Clinical Cancer Research (Impact Factor: 8.19). 12/2011; 18(3):839-49. DOI: 10.1158/1078-0432.CCR-11-1116
Source: PubMed

ABSTRACT Detection of pancreatic cancer remains a high priority and effective diagnostic tools are needed for clinical applications. Many cancer cells overexpress integrin α(v)β(6), a cell surface receptor being evaluated as a novel clinical biomarker.

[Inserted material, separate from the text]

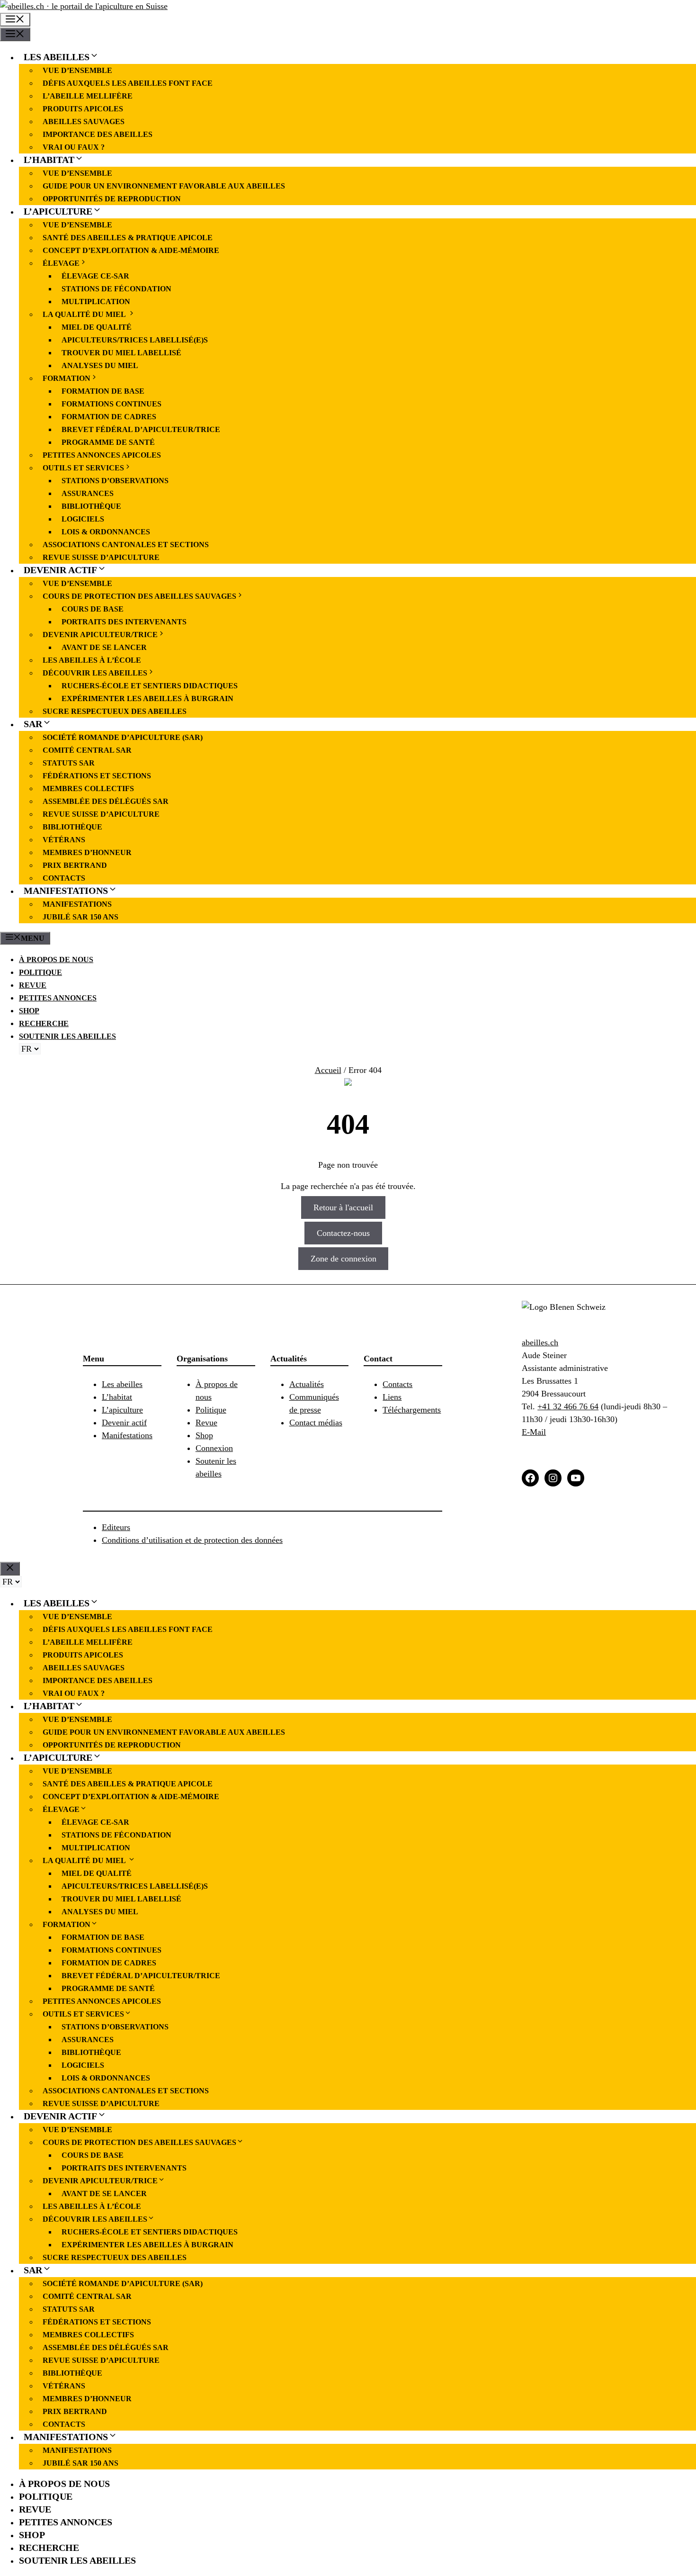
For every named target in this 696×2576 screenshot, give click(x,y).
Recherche (44, 1023)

To validate this molecular target, several highly stable cystine knot peptides were engineered by directed evolution to bind specifically and with high affinity (3-6 nmol/L) to integrin α(v)β(6). The binders do not cross-react with related integrin α(v)β(5), integrin α(5)β(1), or tumor-angiogenesis-associated integrin, α(v)β(3).

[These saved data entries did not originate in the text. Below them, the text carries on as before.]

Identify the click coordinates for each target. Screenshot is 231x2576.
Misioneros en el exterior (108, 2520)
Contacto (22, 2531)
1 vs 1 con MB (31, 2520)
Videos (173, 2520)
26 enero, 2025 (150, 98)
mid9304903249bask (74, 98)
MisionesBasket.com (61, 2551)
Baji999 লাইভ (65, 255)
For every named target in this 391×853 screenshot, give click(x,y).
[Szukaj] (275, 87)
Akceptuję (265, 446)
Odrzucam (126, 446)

Positron emission tomography showed that these disulfide-stabilized peptides rapidly accumulate at tumors expressing integrin α(v)β(6). Clinically relevant tumor-to-muscle ratios of 7.7 ± 2.4 to 11.3 ± 3.0 were achieved within 1 hour after radiotracer injection. Minimization of off-target dosing was achieved by reformatting α(v)β(6)-binding activities across various natural and pharmacokinetically stabilized cystine knot scaffolds with different amino acid content. We show that the primary sequence of a peptide scaffold directs its pharmacokinetics. Scaffolds with high arginine or glutamic acid content suffered high renal retention of more than 75% injected dose per gram (%ID/g). Substitution of these amino acids with renally cleared amino acids, notably serine, led to significant decreases in renal accumulation of less than 20%ID/g 1 hour postinjection (P < 0.05, n = 3).

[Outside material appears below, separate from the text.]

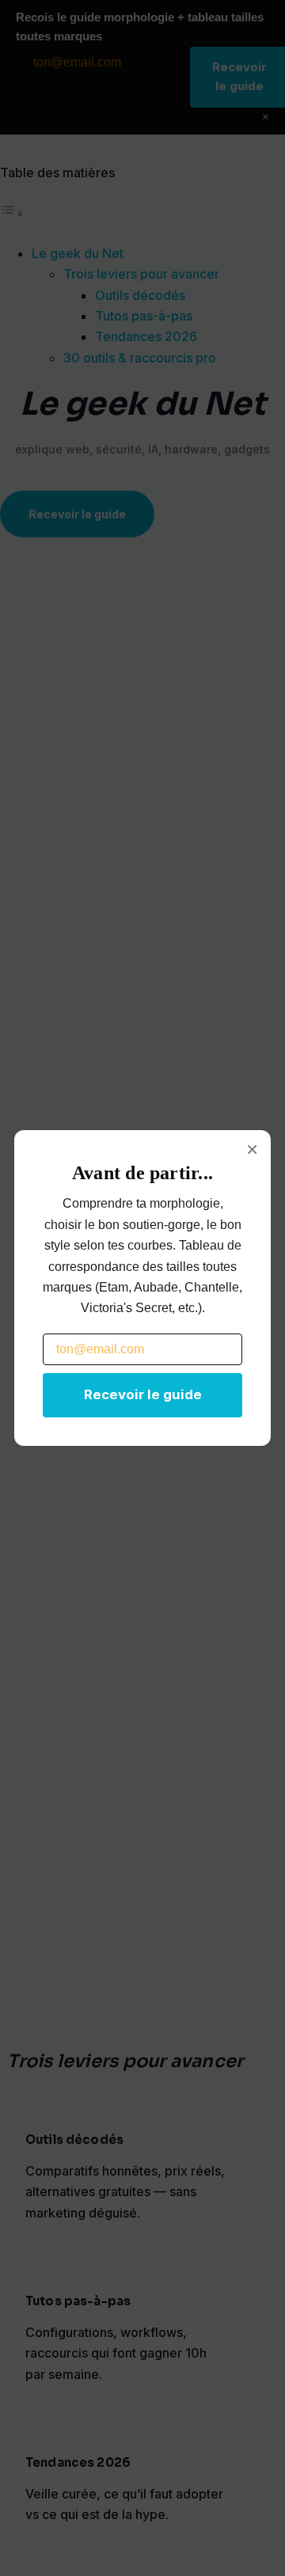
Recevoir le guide (143, 1394)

We have engineered highly stable cystine knot peptides with potent and specific integrin α(v)β(6)-binding activities for cancer detection. Pharmacokinetic engineering of scaffold primary sequence led to significant decreases in off-target radiotracer accumulation. Optimization of binding affinity, specificity, stability, and pharmacokinetics will facilitate translation of cystine knots for cancer molecular imaging.